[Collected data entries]
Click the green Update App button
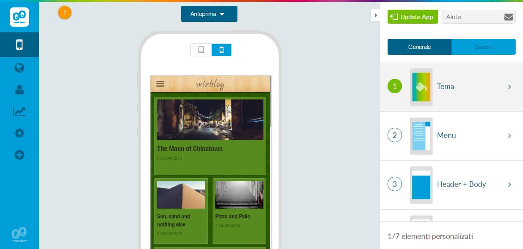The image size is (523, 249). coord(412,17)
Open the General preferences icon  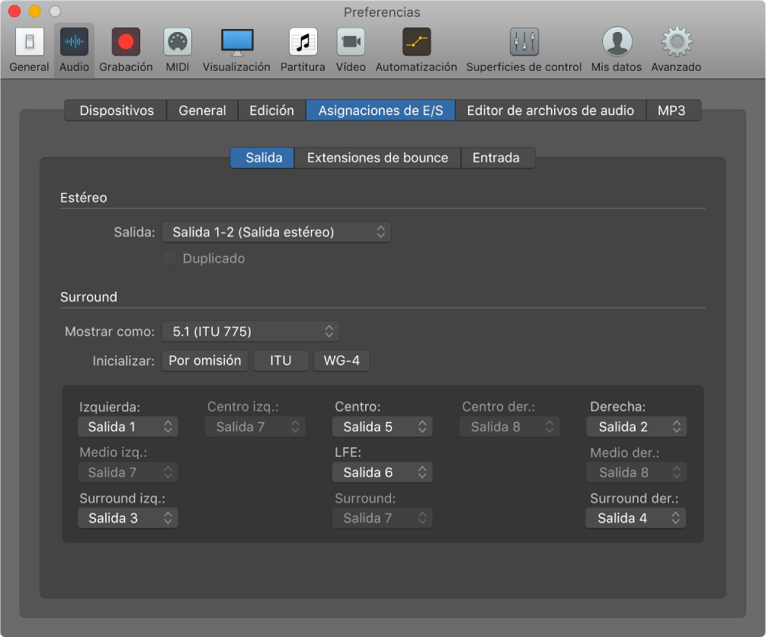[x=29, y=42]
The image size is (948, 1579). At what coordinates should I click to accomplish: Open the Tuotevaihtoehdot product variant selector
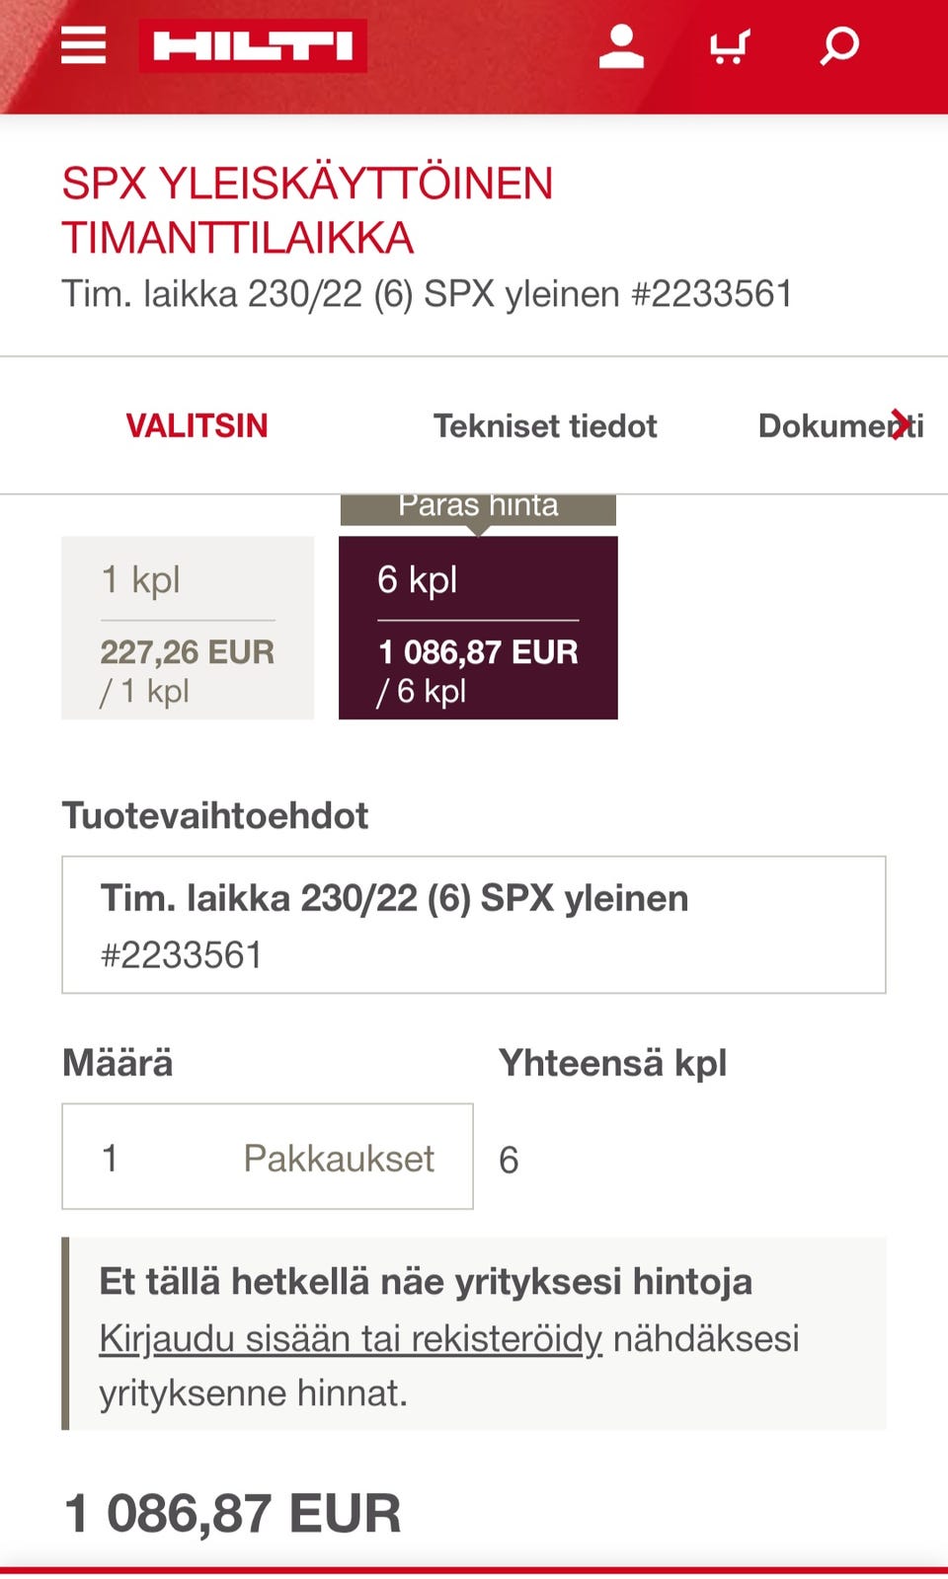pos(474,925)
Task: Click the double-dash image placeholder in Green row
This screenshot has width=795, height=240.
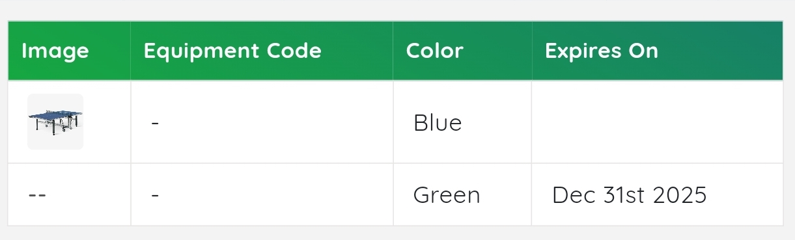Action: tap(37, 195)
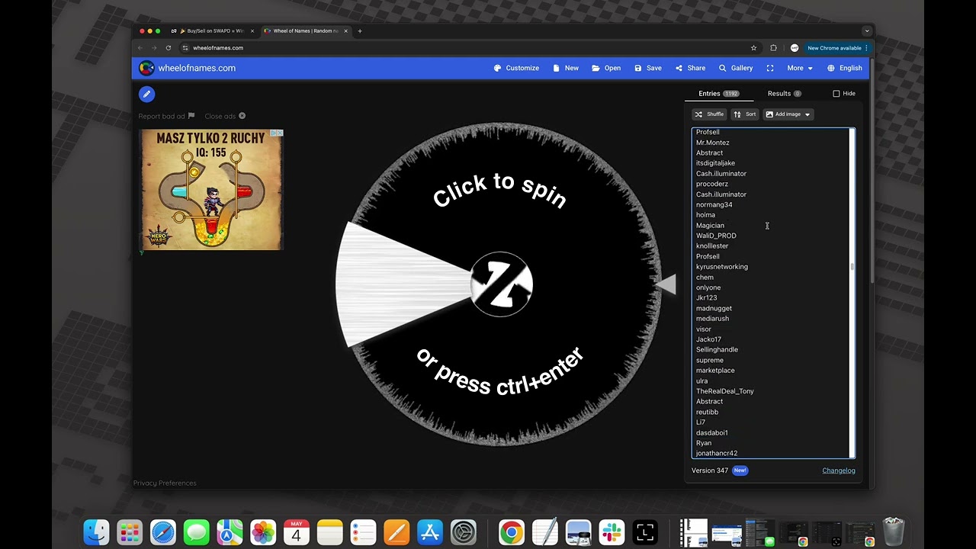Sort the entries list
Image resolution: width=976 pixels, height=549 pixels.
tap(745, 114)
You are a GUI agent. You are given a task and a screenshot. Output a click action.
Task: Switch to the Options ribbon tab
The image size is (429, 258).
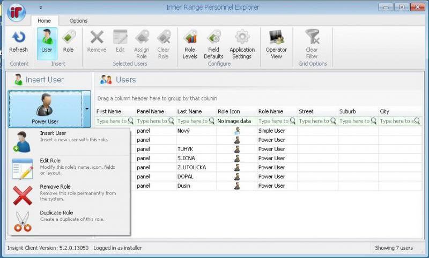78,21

◆ Assignment
Your copy should hold exactly the lines from the one that contains "Task: Switch to the Options ribbon tab" through the final line of the data, both ends included, and no pictures.

◆ Response box
Task: Switch to the Options ribbon tab
The image size is (429, 258).
78,21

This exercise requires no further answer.